My therapist and I had been working with different parts/alters of my system (D.I.D. diagnosis) when 1 of them decided that therapy wasn’t allowed anymore. That was almost 2 years ago! Thankfully my therapist has been amazing and will still speak to me in crisis (unless she gets hung up on by “someone”) and/or email/text with me when needed (if not deleted). We’ve set appointments and those either get cancelled or just don’t show up.

This part writes in our Notebook/Communication book such awful things. To me directly, about my friends as well as my therapist. Through our years of working together my therapist and I have had such major success in working with other parts… up until this specific one decided that it was going to be her way or the highway. My therapist has had an abundance of conversations with this part and basically she is one of the original protectors. From what we gather she was hurt the most and bought in to the rhetoric of my abuser. It makes sense as to who she is, what she stands for and why; however, those old coping mechanisms aren’t applicable to my life today. What worked then to survive isn’t needed now. She refuses to see that or to even consider it. Her reasoning for blocking therapy and treatment is because “it’s not honoring him” and “one day will see the truth of the light that shines so bright.”

I’ve done several voluntary inpatient treatment programs but even those get cut short. “Someone” decides we’re not doing it anymore and checks out.

My life is stuck where it is and there is SO much more work to be done… with my system as well as my own personal struggles. The hope was that something/someone would eventually shift (at least just enough) and I would be able to go back to treatment. That was almost 2 years ago at this point!

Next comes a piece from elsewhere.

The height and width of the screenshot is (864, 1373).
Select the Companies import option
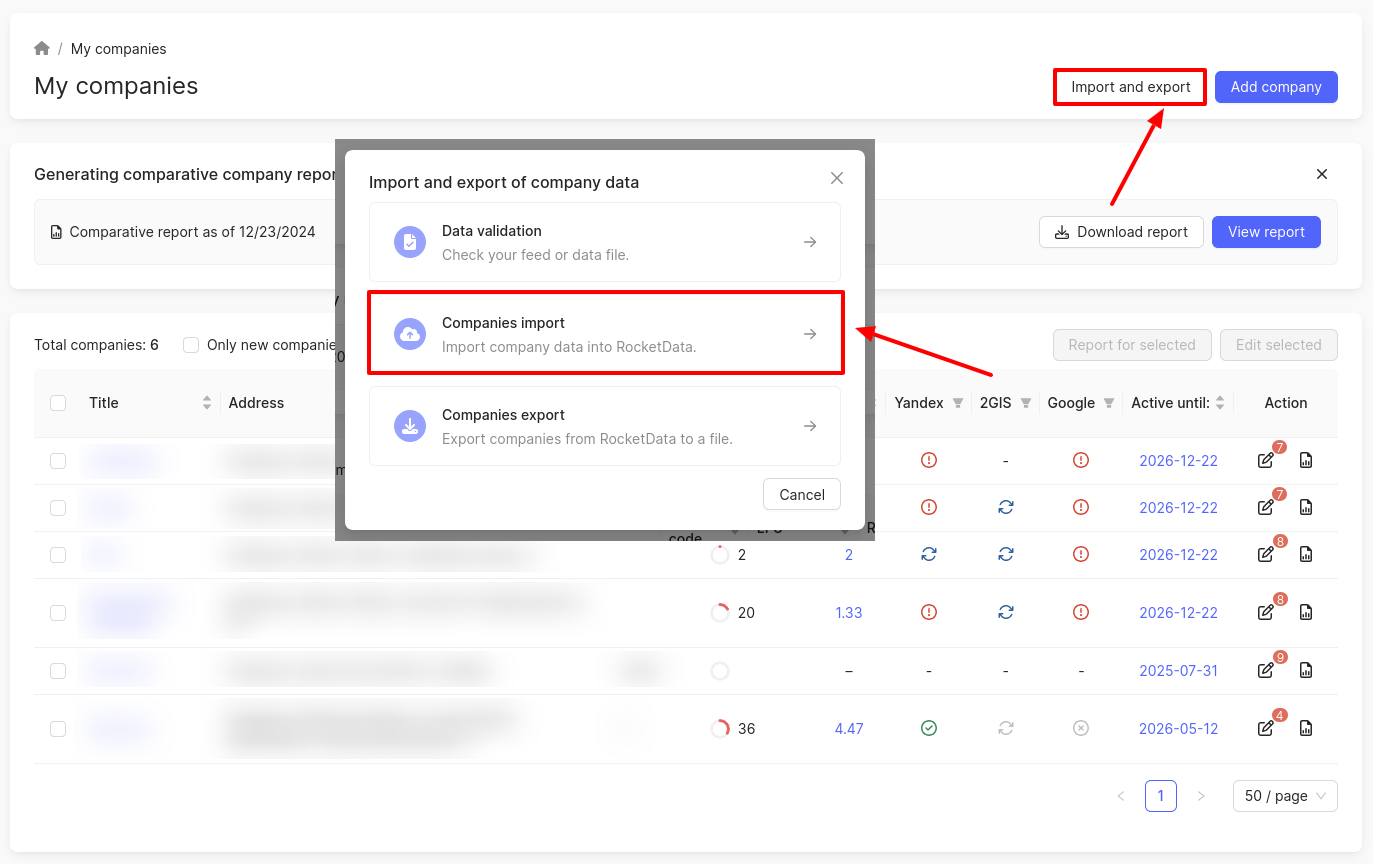point(605,334)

Any thoughts or input you could offer would be of the greatest appreciation. I feel very stuck and like things won’t change. (From the USA)

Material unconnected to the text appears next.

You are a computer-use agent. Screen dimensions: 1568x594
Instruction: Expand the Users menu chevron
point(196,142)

A:  I can imagine how difficult it feels to be at war with yourself in getting treatment for D.I.D. The “Someone” sounds hypervigilant as the protector and needs to be validated. Your therapist sounds wonderful and it might be useful to discuss considering inviting “Someone” in to express his view directly — to be honored by having a voice in the process. This may help create a therapeutic double bind for “Someone.” By honoring him and inviting him to have a voice he would get to speak up — which is likely to be part of the correction he is seeking, and in doing so engage with the process.

My thoughts on this are just suggestions, as there are many factors that may make this approach unfeasible that I wouldn’t know of. You and your therapist can discuss the merits and see if you can broker a meeting with “someone” to help with the integration you are looking for.